CG15420 - Capital allowances: assets disposed of at a loss: example
TCGA92/S41(2) - example
Mr R acquires a tower crane for £200,000 on 6 April 2007.
The tower crane is disposed of for £50,000 on 5 April 2014.
Capital allowances of £165,000 were given. The capital allowances written down value was £35,000 at disposal so there was a balancing charge on disposal of £15,000.
Under TCGA92/S41(7), the capital allowances are treated as the difference between the expenditure incurred on the tower crane and the disposal value:
Capital allowances made - £200,000 - £50,000 = £150,000.
Section 41(2) restricts the loss by reducing the allowable expenditure:
Disposal Proceeds £50,000
Less cost 200,000-150,000 £50,000
Loss (0)
The person making the disposal received total capital allowances of £150,000 and an allowable loss of £0, giving total relief of £150,000. The asset reduced in value by £150,000 during the period of ownership.

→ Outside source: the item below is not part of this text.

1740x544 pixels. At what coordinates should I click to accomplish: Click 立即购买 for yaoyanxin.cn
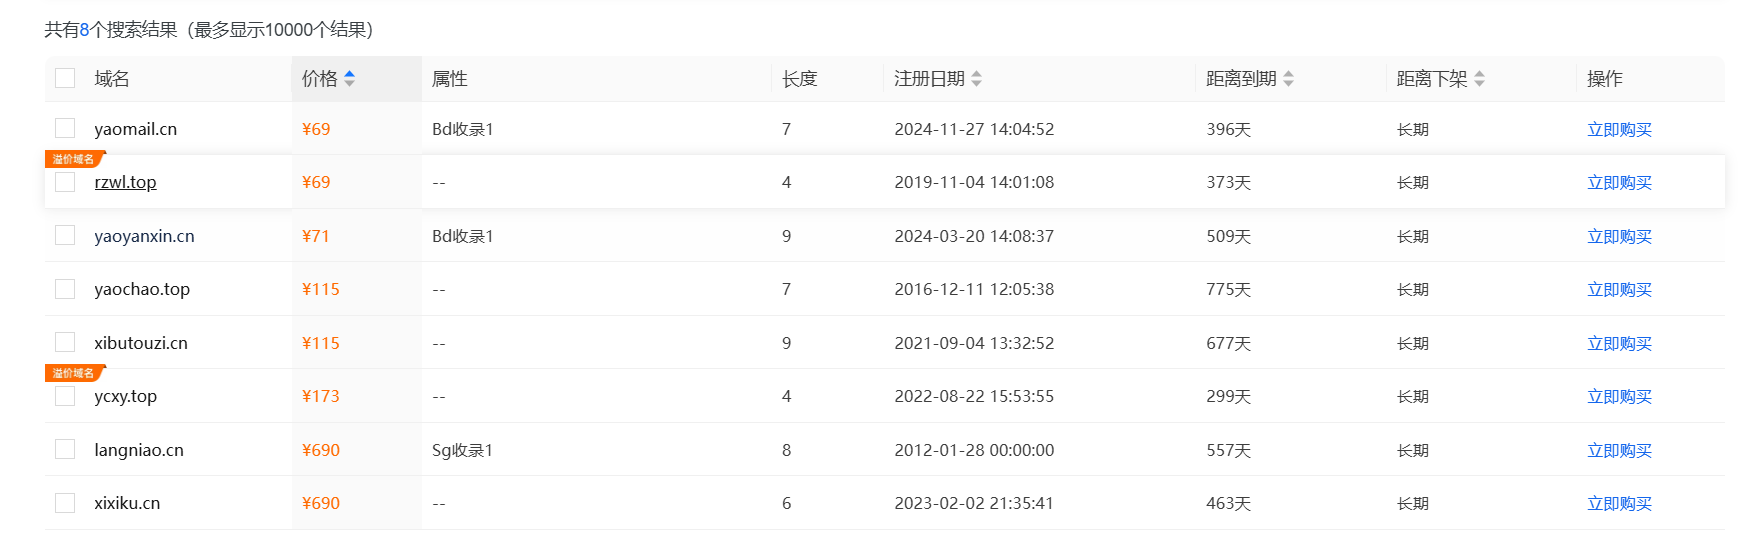1619,236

The person making the disposal receives relief under the capital allowances code equal to the reduction in value of the asset.
Without section 41, the computation would be as follows:
Disposal Proceeds £50,000
Less cost 200,000-150,000 (£200,000)
Loss (150,000)
The person making the disposal would receive capital allowances of £150,000 and an allowable loss of £150,000, giving total relief of £300,000. The asset reduced in value by £150,000 during the period of ownership. The person making the disposal would receive relief twice for the reduction in the value of the asset.